After that, a small gas-powered engine will kick in to generate electricity to power the car about 300 miles. The battery can be recharged by plugging it in to an electrical outlet.

The Volt will largely be a Michigan production. GM is pouring $700 million into eight operations that will create the car. The dollars and work -- battery packs in one place, engine generators in another -- will be spread out: Warren. Hamtramck. Bay City. Grand Blanc. Brownstown Township. And Detroit and Flint, two cities that are the walking wounded of the cataclysm that has engulfed Michigan.

The state has lost 860,000 jobs in a decade, the majority since 2007. Gov. Jennifer Granholm recently noted the state has shed 78 percent of its auto manufacturing jobs in the last 10 years, as GM, Chrysler and more than 50 suppliers declared bankruptcy.

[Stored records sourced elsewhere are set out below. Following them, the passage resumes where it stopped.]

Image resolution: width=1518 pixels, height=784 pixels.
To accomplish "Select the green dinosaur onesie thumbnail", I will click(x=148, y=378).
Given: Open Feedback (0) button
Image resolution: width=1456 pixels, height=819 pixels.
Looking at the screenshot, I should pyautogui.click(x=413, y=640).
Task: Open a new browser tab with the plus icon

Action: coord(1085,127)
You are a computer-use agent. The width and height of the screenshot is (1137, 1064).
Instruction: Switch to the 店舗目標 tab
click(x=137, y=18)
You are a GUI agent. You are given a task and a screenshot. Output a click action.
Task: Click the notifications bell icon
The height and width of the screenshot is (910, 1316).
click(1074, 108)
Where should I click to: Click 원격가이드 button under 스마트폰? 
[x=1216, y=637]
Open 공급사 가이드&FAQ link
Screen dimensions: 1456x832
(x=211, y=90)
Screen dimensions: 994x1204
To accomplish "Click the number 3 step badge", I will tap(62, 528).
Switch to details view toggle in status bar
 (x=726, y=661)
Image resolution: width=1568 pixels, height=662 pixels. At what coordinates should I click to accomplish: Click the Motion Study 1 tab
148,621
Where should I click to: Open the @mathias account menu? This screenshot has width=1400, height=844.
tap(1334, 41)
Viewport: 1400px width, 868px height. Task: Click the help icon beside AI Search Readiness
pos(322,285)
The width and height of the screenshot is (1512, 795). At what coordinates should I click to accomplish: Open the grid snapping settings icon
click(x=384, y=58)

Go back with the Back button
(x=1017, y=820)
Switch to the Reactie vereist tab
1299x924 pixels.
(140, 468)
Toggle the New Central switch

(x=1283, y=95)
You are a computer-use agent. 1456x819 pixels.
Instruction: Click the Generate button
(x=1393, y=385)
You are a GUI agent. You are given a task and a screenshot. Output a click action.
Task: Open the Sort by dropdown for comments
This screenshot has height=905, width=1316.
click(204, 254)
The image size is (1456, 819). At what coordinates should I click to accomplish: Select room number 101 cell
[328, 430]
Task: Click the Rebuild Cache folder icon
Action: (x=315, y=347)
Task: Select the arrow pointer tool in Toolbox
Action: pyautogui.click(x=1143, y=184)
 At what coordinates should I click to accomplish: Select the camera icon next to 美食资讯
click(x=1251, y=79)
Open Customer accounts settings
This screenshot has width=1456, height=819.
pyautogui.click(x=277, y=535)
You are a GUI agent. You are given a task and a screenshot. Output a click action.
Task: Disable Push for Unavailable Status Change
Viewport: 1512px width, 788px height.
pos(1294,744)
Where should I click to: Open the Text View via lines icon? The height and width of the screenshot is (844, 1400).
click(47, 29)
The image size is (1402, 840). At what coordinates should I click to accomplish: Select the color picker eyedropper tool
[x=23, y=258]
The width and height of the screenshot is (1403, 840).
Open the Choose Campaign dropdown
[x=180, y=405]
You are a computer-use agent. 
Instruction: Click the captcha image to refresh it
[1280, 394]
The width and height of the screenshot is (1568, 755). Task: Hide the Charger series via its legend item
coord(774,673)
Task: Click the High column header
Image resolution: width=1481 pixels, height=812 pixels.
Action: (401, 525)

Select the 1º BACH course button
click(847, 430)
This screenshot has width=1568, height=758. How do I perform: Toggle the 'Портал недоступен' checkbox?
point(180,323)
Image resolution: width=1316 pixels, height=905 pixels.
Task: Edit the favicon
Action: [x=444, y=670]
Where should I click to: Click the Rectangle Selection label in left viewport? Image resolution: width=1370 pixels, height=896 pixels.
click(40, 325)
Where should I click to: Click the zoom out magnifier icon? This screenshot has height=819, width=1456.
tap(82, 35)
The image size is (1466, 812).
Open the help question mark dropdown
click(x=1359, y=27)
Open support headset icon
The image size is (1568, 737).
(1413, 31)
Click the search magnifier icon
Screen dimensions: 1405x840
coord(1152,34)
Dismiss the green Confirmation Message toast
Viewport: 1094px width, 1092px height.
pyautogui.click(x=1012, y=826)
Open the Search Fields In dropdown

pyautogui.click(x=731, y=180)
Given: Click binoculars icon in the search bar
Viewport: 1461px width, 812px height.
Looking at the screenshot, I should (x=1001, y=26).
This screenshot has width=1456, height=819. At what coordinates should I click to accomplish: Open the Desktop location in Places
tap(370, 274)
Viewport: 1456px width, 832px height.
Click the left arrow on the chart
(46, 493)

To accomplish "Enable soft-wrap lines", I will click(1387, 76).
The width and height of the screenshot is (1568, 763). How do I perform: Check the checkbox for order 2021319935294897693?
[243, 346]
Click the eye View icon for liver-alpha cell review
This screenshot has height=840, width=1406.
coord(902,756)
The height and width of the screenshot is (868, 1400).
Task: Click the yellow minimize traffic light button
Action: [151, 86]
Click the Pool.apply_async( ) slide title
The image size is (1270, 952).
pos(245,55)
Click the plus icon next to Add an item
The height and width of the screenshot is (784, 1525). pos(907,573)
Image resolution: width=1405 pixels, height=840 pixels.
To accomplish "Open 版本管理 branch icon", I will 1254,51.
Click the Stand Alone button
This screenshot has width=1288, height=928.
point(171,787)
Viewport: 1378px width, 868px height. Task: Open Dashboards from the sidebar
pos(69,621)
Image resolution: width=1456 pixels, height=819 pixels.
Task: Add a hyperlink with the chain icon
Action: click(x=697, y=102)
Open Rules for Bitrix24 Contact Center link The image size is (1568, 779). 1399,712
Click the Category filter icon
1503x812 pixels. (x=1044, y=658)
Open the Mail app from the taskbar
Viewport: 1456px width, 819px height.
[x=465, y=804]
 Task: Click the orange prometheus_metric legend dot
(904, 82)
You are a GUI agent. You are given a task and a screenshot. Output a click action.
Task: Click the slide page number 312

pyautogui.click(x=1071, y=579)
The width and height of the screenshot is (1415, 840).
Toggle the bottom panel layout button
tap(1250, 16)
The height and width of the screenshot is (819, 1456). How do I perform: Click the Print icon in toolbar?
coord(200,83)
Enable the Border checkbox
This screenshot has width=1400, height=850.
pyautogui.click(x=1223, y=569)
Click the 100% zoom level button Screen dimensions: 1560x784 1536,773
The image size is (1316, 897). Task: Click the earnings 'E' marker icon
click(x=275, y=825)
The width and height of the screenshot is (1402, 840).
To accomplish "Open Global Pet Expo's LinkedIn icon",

The Volt, she says, "symbolizes the new GM and the new Michigan." She predicts it will help the state become an incubator for thousands of jobs in the battery industry.

There have been modest signs of improvement, too, for U.S. automakers in recent months; GM just announced its first quarterly profit in nearly three years.

Even so, the U.S. auto industry will never again generate one in six U.S. jobs, says Smith, the historian. Robots, automation and foreign competition have forever changed that.

And yet ... silver linings can be found in the smallest clouds.

"People in this area are looking for anything to say Michigan and its car industry can make it," he says.

"That's the hope factor that drives a lot of us in Detroit. What if the electric car catches on? What if there are suddenly orders for 100,000 Volts? Now we're talking. GM will be making plenty of cars again and everybody here will be happy."